By Julie Kay Smithson, property rights researcher, London, Ohio [here]

Today’s ranchers raise beef that is leaner, grown with an eye toward both responsible grazing techniques and health-conscious consumers. Unlike America’s east, where private property is in the majority of land ownership, the federal government owns vast areas in the American west. Ranchers own grazing permits on federal lands. Modern ranching has become complex. Ranching practices must be leaner and greener in order to be environmentally responsible and profitable.

The West and its federal, or “public,” lands, is no exception.

Under the Taylor Grazing Act, the first grazing district to be established was Wyoming Grazing District Number 1 on March 23, 1935. Secretary of the Interior Harold Ickes created a Division of Grazing within the Department to administer the grazing districts; this division later became the U.S. Grazing Service and was headquartered in Salt Lake City. [1]

The Continental Congress, through the “Land Ordinance of 1785,” adopted a “Rectangular Survey System” on May 20, 1785, which defines the public lands by Township, Range and Section, modified by the Act of May 18, 1796, and other subsequent Acts into the recognizable cadastral survey system of today. Originally established by Congress in 1812 under the Treasury Department as the “General Land Office.” The GLO, among other things, was responsible for the surveys of the public lands. Successor to the GLO emerged when the consolidation of the GLO and the Grazing Service occurred on July 16, 1946, creating the Bureau of Land Management (BLM). [2]

In today’s world, being savvy about definitions and laws is vital to running a business. It is also of paramount importance to those whose custom and culture, work and lifestyles, carry the indelible stamp of resource providing: America’s farmers, commercial fishermen, miners, ranchers, and timber growers and harvesters. The saying, “If it can’t be grown, it must be mined,” is true. Food and fiber grown in America is necessary for the health of our nation. Responsible resource utilization encompasses not only the ability to extract or harvest resources, but also the keen, ever-learning manner in which those resources are brought from source to consumer.

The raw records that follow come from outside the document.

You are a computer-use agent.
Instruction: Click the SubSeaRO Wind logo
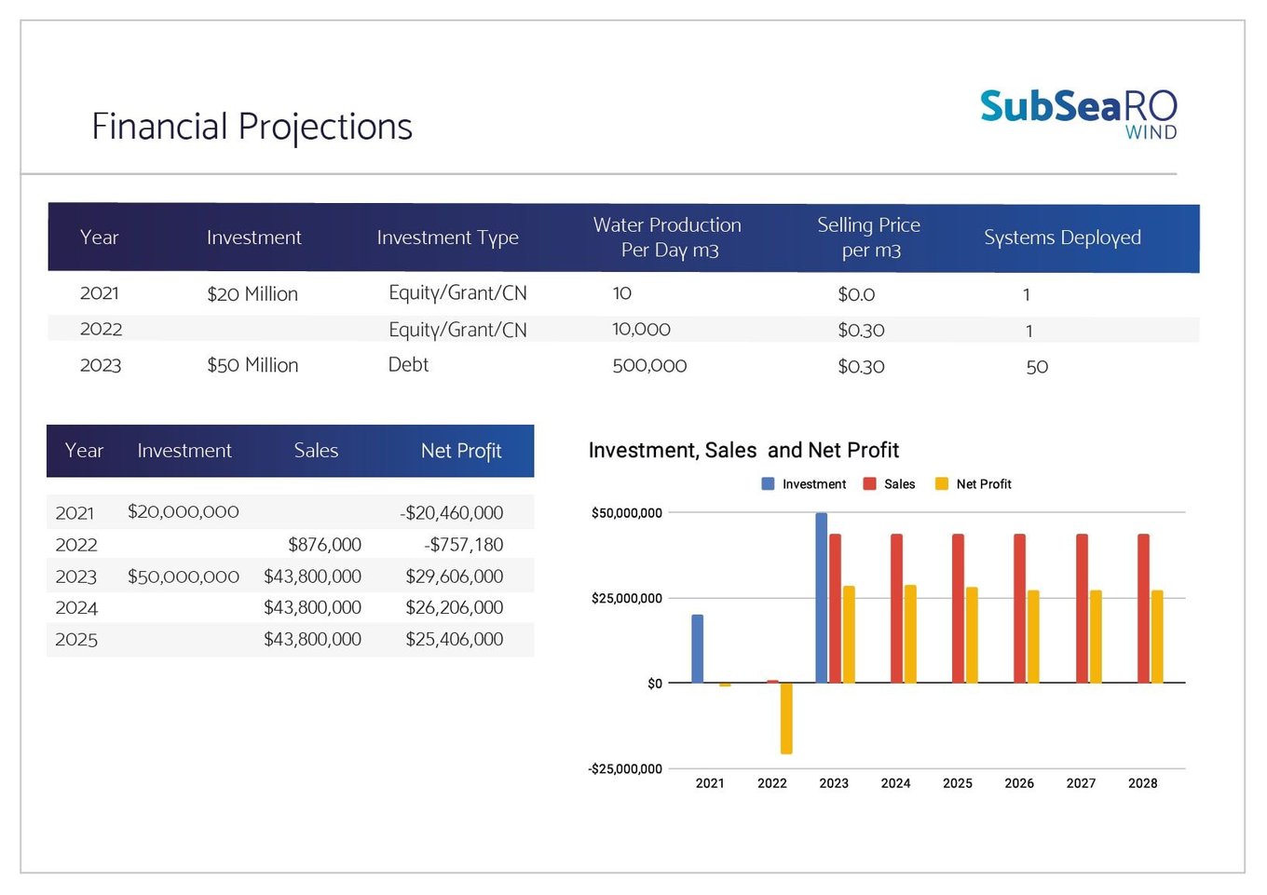pyautogui.click(x=1078, y=114)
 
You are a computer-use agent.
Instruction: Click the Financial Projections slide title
pyautogui.click(x=252, y=127)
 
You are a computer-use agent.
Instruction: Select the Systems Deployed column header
pyautogui.click(x=1062, y=238)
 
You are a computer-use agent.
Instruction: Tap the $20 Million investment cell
pyautogui.click(x=252, y=294)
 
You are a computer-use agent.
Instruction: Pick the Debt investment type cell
pyautogui.click(x=408, y=365)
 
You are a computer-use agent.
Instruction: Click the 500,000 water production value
pyautogui.click(x=649, y=365)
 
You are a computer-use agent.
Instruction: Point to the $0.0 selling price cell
pyautogui.click(x=856, y=294)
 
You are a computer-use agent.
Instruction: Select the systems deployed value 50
pyautogui.click(x=1037, y=367)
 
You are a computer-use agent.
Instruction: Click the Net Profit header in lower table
pyautogui.click(x=461, y=451)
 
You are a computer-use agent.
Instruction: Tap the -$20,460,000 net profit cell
pyautogui.click(x=451, y=513)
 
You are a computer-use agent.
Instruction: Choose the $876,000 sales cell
pyautogui.click(x=324, y=545)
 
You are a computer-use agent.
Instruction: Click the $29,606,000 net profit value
pyautogui.click(x=455, y=576)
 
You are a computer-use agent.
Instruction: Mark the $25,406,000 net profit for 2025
pyautogui.click(x=455, y=639)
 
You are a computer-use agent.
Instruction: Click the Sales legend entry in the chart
pyautogui.click(x=889, y=484)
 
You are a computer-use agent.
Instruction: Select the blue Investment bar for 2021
pyautogui.click(x=698, y=649)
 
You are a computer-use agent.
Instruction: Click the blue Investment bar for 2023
pyautogui.click(x=822, y=598)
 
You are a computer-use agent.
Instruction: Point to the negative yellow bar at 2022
pyautogui.click(x=786, y=719)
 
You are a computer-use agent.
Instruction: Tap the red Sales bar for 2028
pyautogui.click(x=1143, y=608)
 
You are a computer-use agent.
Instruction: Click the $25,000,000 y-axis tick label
pyautogui.click(x=627, y=598)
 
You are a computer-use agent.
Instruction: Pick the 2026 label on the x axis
pyautogui.click(x=1019, y=783)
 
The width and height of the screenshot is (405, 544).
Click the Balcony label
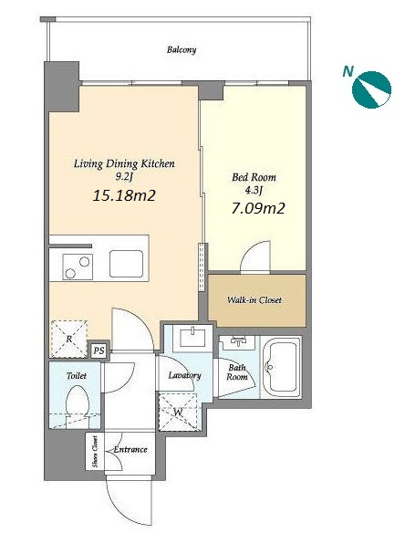click(x=182, y=50)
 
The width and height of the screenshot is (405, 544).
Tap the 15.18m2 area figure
click(x=124, y=195)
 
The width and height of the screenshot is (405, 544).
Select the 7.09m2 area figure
click(x=258, y=208)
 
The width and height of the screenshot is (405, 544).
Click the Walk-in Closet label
click(x=254, y=300)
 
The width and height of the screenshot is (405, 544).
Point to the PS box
click(x=99, y=350)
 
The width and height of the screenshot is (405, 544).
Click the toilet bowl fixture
click(x=78, y=404)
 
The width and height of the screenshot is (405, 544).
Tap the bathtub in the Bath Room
click(x=280, y=368)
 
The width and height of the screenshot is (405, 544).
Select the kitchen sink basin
click(x=126, y=264)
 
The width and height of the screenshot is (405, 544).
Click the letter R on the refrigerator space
click(x=69, y=339)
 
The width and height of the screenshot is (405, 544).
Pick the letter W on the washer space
click(x=178, y=413)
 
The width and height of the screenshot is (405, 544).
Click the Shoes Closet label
click(x=95, y=451)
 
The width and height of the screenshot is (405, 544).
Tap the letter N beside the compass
click(x=348, y=71)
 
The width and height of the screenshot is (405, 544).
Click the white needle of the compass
click(x=376, y=93)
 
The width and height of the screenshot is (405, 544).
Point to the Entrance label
click(x=130, y=450)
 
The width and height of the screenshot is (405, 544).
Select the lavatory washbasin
click(x=192, y=336)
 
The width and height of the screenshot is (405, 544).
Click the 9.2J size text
click(x=124, y=177)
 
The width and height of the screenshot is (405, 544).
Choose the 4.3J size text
click(x=254, y=190)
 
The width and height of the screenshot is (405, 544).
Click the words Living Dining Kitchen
click(x=124, y=164)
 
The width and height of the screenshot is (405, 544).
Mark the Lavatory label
click(x=184, y=376)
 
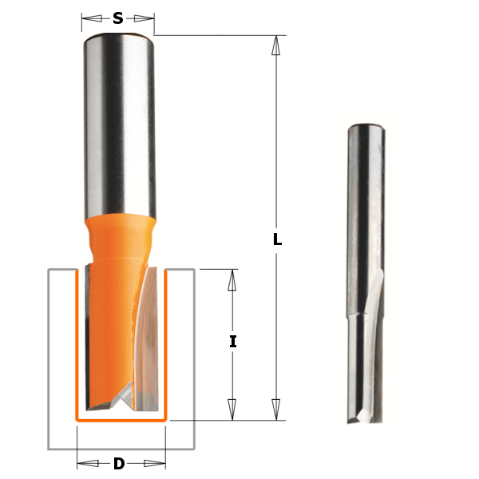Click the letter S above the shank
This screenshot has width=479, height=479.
point(118,18)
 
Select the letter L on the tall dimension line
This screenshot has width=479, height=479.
point(277,239)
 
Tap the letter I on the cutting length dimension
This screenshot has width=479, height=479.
point(232,342)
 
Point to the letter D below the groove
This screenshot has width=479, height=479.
point(119,463)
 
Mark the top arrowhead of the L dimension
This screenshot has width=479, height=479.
point(276,45)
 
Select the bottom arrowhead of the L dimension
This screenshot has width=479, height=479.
point(276,410)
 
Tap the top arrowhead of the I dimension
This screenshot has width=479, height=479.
point(232,279)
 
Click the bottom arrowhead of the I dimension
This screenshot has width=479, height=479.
point(232,410)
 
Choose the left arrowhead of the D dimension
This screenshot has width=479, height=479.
point(84,463)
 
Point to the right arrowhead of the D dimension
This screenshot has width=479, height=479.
point(158,463)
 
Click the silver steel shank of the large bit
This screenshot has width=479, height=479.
point(118,120)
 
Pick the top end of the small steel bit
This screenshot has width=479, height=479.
point(363,128)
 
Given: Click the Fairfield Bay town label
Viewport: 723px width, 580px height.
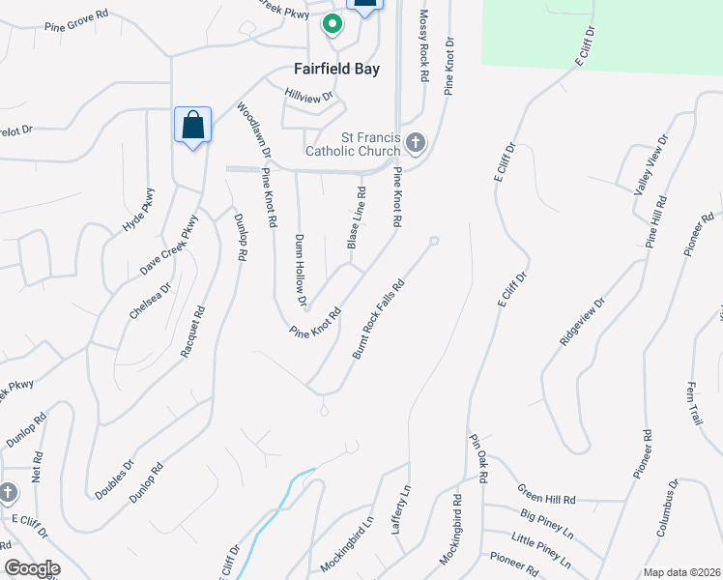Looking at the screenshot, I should (x=336, y=70).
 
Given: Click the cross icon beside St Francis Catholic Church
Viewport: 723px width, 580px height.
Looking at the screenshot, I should (x=416, y=144).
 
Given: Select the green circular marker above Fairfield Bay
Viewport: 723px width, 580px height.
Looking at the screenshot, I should (x=333, y=24).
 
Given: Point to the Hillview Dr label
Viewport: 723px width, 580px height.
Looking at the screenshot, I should (x=308, y=96).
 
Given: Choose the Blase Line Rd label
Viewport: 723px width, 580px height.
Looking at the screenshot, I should (x=355, y=218).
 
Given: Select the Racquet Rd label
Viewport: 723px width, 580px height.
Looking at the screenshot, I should (x=193, y=333).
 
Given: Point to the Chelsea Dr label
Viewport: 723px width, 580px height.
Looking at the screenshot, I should (x=150, y=301).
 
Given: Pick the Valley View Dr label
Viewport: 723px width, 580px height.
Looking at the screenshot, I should (x=651, y=166).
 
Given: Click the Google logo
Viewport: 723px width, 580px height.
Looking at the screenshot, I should (x=32, y=568).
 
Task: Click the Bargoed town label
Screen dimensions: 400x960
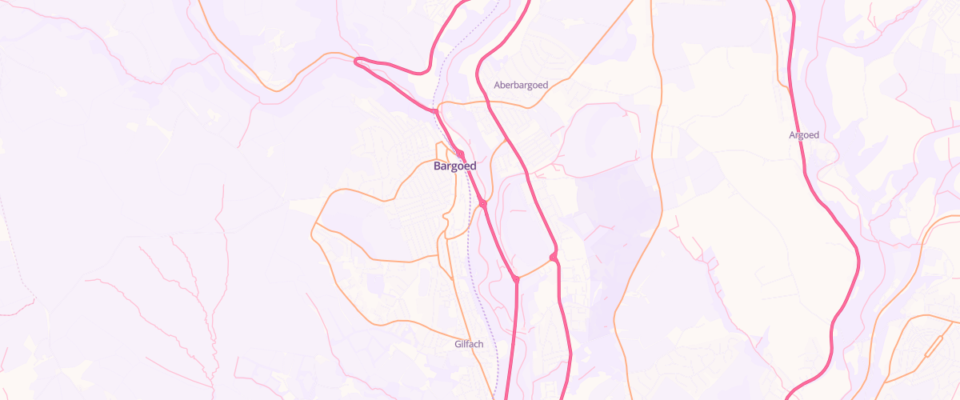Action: (454, 166)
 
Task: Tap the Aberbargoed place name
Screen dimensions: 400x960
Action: (521, 85)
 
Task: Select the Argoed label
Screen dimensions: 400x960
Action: (804, 135)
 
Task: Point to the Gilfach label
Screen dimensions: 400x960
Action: (469, 344)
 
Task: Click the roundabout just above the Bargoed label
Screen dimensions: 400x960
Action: (460, 153)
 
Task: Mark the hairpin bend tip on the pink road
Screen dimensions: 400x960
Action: (356, 59)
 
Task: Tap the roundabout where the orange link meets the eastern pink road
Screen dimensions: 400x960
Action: (553, 257)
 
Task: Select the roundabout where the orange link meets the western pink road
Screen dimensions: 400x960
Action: (516, 279)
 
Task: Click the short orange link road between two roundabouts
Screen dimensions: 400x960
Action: (534, 268)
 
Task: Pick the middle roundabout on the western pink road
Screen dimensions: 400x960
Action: (483, 205)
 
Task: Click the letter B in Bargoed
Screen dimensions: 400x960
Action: (437, 166)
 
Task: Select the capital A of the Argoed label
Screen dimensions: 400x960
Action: (792, 135)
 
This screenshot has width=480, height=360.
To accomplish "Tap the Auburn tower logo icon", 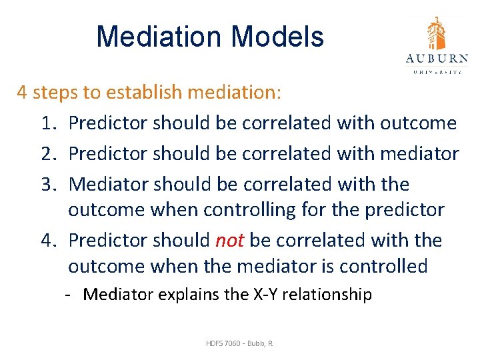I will (x=437, y=33).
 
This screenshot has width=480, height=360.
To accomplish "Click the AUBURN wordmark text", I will (x=437, y=59).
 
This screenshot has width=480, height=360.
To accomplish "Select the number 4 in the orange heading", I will (x=22, y=92).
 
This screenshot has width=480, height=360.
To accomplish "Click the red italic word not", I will (x=229, y=240).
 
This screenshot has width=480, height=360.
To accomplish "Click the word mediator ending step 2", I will (x=419, y=154).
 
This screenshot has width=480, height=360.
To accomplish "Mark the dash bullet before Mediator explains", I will (x=69, y=295).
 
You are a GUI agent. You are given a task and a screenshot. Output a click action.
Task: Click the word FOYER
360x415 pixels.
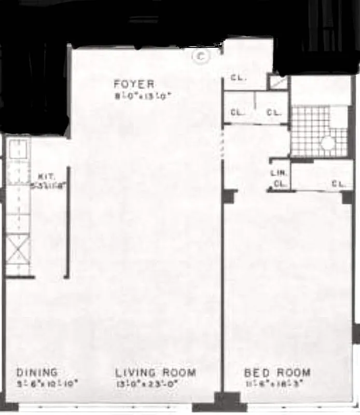coord(134,84)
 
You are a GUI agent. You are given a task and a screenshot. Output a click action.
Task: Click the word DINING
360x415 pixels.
coord(37,372)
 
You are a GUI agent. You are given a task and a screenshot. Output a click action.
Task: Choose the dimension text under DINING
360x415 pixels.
coord(47,384)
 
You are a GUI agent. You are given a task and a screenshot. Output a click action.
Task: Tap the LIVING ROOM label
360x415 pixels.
coord(156,372)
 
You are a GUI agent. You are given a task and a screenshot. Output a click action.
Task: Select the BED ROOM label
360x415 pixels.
coord(278,372)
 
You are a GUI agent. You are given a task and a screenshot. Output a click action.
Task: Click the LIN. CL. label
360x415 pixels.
coord(279,178)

Twenty-first century resource providers never leave the classroom – they are constantly in pursuit of new and better ways to both protect the natural environment and provide products that are skillfully grown/raised to be healthful. The old days of just “being” a rancher, farmer, logger, miner, or fisherman, are, as they say, “history.” Today’s history is being written by those dedicated to making a positive contribution to the earth and its people. Such dedication requires a willingness to learn that goes far beyond the confines of learning institutions, one that also respects the science that is ever evolving from those places.

Today’s holders of grazing permits in the West must keep in mind that new ways of grazing mean everything from riparian restoration to making sure livestock don’t tarry too long at any one watering or grazing location.